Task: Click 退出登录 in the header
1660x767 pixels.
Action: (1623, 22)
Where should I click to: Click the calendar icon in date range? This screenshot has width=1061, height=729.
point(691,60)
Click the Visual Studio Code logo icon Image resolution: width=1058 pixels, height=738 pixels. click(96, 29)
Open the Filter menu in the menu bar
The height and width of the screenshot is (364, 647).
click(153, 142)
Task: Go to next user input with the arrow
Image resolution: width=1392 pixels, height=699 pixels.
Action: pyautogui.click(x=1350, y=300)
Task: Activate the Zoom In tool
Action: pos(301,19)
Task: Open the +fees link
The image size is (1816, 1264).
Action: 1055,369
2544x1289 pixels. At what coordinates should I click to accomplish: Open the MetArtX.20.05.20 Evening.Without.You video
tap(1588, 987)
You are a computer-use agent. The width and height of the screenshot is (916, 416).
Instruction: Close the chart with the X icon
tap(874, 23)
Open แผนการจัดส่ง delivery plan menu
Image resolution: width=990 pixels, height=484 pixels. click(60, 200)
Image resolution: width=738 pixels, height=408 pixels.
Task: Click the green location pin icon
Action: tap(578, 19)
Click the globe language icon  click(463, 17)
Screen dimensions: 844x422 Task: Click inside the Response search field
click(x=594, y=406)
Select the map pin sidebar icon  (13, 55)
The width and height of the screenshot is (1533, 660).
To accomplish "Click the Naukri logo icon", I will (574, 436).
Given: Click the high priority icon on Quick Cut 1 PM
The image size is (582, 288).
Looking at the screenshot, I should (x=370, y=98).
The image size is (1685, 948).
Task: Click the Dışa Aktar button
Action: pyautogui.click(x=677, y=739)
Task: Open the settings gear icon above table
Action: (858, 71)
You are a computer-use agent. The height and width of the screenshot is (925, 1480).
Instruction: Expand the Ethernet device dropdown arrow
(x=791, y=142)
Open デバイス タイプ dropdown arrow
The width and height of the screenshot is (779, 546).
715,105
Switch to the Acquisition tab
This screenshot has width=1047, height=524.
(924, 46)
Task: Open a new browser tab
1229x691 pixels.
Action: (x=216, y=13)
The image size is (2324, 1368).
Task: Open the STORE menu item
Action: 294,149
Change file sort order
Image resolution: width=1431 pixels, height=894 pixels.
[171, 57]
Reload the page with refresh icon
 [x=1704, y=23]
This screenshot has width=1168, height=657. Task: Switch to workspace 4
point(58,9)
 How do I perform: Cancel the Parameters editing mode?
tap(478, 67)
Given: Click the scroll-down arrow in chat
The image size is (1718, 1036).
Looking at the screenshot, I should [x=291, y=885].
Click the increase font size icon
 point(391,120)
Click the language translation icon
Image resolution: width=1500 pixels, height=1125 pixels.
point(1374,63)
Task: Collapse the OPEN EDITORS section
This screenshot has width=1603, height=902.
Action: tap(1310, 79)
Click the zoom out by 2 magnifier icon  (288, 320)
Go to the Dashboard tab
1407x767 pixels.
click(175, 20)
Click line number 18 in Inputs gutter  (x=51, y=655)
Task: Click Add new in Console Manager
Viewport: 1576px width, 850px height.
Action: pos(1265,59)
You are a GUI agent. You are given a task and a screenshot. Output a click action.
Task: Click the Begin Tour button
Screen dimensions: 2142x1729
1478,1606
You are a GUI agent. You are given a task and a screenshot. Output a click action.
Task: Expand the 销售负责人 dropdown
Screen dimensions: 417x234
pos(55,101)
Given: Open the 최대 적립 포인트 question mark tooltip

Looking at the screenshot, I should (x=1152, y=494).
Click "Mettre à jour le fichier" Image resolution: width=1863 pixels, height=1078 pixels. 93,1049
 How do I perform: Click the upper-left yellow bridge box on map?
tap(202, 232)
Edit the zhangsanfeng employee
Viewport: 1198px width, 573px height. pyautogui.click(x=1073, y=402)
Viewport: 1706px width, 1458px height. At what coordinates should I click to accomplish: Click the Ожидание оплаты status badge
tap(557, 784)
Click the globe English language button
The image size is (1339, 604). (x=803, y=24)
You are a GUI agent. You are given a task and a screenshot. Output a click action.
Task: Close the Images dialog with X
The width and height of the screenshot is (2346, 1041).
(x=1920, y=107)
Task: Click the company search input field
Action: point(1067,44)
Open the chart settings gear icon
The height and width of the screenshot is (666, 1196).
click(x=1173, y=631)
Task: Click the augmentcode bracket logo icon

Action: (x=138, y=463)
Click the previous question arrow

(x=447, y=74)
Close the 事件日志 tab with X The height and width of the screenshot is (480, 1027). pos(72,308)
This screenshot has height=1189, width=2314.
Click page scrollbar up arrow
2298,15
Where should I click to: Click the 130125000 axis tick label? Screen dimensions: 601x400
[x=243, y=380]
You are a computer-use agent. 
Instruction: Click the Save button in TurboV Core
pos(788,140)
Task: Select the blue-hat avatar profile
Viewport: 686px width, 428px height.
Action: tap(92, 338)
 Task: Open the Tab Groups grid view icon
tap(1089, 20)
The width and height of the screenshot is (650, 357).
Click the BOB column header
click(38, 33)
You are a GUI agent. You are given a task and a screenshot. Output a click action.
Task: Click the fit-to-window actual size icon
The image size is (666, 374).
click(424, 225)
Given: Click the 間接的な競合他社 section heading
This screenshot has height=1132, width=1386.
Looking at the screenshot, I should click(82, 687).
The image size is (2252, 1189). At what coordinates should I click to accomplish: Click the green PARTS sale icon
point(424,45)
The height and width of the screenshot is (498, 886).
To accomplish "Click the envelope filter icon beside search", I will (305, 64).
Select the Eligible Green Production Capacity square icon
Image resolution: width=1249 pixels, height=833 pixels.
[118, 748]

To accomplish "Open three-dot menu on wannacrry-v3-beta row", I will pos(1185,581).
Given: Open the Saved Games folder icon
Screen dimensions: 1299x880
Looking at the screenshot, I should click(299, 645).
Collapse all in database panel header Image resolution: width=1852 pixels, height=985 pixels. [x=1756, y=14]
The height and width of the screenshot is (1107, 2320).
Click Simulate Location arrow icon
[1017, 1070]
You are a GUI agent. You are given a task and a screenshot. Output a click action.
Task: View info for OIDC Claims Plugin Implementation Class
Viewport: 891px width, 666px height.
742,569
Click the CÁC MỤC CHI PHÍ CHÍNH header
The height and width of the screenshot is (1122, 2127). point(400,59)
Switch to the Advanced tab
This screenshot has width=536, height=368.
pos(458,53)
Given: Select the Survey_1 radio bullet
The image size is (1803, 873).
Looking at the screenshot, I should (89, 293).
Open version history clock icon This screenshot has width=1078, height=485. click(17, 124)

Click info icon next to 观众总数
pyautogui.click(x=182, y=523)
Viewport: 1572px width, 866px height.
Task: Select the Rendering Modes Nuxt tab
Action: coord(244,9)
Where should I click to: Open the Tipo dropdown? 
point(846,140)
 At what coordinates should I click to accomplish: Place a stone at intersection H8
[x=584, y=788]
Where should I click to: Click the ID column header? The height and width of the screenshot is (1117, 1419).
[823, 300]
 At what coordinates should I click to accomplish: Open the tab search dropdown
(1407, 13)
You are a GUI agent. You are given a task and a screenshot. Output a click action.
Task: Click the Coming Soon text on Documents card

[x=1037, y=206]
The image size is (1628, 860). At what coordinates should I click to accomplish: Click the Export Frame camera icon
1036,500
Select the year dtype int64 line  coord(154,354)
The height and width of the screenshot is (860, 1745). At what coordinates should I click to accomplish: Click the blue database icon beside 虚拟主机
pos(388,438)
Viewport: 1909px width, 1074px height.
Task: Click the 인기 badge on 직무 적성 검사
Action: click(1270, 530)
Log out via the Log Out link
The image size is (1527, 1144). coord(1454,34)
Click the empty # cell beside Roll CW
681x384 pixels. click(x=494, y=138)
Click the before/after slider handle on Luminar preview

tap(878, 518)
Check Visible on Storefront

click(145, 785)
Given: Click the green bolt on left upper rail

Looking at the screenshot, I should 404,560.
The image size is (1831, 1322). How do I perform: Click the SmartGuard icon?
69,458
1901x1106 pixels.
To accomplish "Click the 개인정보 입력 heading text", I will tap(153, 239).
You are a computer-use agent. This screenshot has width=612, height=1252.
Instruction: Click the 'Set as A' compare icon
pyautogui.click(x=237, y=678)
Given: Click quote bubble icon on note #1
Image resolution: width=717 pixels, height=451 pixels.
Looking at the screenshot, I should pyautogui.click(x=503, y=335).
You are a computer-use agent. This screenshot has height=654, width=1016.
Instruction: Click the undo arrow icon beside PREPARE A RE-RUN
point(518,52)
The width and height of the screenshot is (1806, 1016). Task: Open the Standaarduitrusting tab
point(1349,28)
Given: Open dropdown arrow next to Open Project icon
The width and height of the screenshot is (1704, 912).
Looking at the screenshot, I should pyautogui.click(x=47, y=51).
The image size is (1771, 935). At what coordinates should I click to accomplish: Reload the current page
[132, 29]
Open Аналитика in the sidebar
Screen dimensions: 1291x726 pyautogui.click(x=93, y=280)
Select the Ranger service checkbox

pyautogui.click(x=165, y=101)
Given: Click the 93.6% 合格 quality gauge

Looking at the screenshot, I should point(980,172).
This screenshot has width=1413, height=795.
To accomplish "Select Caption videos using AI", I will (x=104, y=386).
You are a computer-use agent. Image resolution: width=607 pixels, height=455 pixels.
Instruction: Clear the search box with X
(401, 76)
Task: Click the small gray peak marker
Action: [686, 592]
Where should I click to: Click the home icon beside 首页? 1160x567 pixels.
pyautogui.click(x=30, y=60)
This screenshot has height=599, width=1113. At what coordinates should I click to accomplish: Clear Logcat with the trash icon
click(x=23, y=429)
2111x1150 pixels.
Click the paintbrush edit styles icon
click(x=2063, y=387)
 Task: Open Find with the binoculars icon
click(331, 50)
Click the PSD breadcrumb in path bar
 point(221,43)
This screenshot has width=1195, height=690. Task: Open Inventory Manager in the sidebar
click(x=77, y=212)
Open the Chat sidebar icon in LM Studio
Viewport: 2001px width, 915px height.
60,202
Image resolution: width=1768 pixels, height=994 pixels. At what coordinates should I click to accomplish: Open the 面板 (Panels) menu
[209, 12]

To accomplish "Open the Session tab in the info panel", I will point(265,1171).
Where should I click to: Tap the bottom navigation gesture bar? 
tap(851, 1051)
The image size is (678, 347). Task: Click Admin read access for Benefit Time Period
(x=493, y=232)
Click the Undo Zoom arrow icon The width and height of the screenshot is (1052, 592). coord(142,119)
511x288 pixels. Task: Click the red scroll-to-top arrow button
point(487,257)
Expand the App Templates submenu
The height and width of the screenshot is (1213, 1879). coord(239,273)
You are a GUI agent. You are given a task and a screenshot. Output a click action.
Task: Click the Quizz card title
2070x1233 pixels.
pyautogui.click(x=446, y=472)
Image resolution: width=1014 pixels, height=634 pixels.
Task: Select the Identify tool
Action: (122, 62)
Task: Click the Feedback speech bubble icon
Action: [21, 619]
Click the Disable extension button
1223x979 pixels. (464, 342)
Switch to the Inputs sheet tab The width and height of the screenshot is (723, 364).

__________________________________________________

> **What you should do**: Beginning with the line containing "Task: Collapse the OPEN EDITORS section" and ending with the line containing "Task: Click Add new in Console Manager", extract those lines exactly from the listing above, and only those.

> **Task output**:
Task: Collapse the OPEN EDITORS section
This screenshot has width=1603, height=902.
Action: tap(1310, 79)
Click the zoom out by 2 magnifier icon  (288, 320)
Go to the Dashboard tab
1407x767 pixels.
click(175, 20)
Click line number 18 in Inputs gutter  (x=51, y=655)
Task: Click Add new in Console Manager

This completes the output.